While the studies summarised above provide some inference that designated “no smoking” areas may provide protection from ETS, the relatively scant data do not allow a clear understanding of the extent of such protection, and any design limitations on achieving it. There are some indications that in bars, nightclubs, and gaming venues, levels of ETS are among the highest recorded.12 We report here a study undertaken in “licensed clubs” in Sydney, New South Wales, Australia: premises licensed to sell alcoholic beverages for consumption on the premises and which provide gaming machines as a principal recreation for patrons. In the premises studied, the “no smoking” areas involved either designation of specific rooms as “no smoking” or areas within an otherwise single space were designated as “no smoking”. Levels of nicotine, particulates, and carbon dioxide (CO2) were determined in such areas and contrasted with those levels in other indoor spaces where smoking occurred and also with the outside air. Though the present investigation was limited in some respects, the data now available indicate that designated “no smoking” areas, regardless of their configuration, provide only partial protection from tobacco smoke at best. At worst, the data suggest that no protection whatsoever is afforded by the measures in question.
METHODS
A list of potential participants in the study, covering “clubs” catering to diverse interests (including football, lawn bowling, golf, veterans, social and community improvement clubs) was generated from the telephone directory. Club managers were then contacted and asked to participate in an interview in which the principles and mechanics of the project were delineated. None of the clubs so approached subsequently declined an invitation to participate in the study, and the process of contacting clubs ceased when the number of clubs agreeing to participate reached 17. All managers expressed the wish that their clubs’ identity and participation in the study not be made public.

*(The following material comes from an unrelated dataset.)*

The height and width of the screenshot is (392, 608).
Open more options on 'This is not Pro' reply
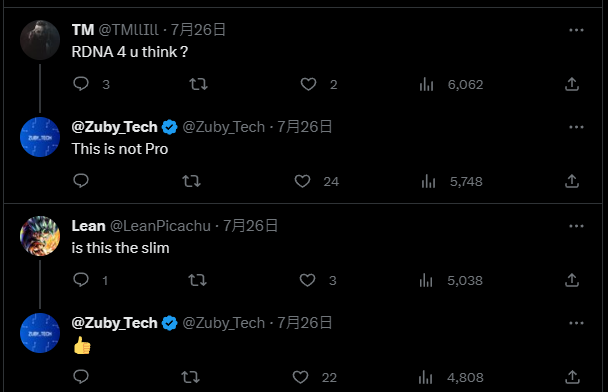coord(576,127)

Following agreement to participate, a questionnaire was sent to each club. Details were requested concerning the configuration of designated “no smoking” areas in relation to similar spaces in which smoking occurred. The designated “no smoking” area of each club was categorised according to whether such facilities involved provision of a room in which smoking was not permitted, or the identification of a subsection of a room as a “no smoking” area. In general, smoking occurred in all interior spaces of each club apart from the designated “no smoking” areas. In respect of those clubs in which a separate room was designated “no smoking”, sufficient data were obtained to allow the ventilation system in such a room to be characterised as independent of that responsible for ventilating other space, or a common ventilation system was involved. Of those clubs having separate rooms, only three had separate ventilation systems. Preliminary evaluation of the data showed no clear difference between results according to the type of ventilation system. Accordingly, data for the “separate rooms” configuration were treated as a single group irrespective of the type of ventilation system.
For each facility, in the designated “no smoking” area and in an area where there was no such restriction, determinations of atmospheric levels of nicotine, particulate matter (10 μm) (PM10), and CO2 were made; PM10 and CO2 levels were also measured outdoors. Measurements were undertaken at a time of maximal occupancy as advised by management of each facility. Typically, this was a Friday evening. In all instances, analytical equipment was located centrally and remote from ventilation related fixtures in the ceiling. In the “no smoking” areas, equipment was positioned equi-distant from doorways. Measurements in a space where smoking occurred were undertaken in a high traffic area, namely in the room in which gaming machines were located. Outdoor determinations at each facility were undertaken in an area adjacent to the club building, but remote from human or vehicular traffic and from ventilation fixtures.
Nicotine levels were measured using a passive sampler (CSIRO Division of Atmospheric Research, Aspendale, Victoria, Australia) based on the principle of molecular diffusion of a gas onto a filter with a sorbent species, integrated over the time of exposure.13 The samplers require an optimal collection period of six hours. Two samplers were employed at each facility: one located in the smoking and the other in the “no smoking” area of the club as previously described, and each positioned at least 1.5 m above floor level.
PM 10 levels were determined using a DUSTRAK Aerosol Monitor (Model 8520, TSI, Minneapolis, Minnesota, USA) with a cut-point for particles less than 10 μm programmed to log every 30 seconds. Ten minute samples were taken in each of the smoking, “no smoking”, and outdoor areas.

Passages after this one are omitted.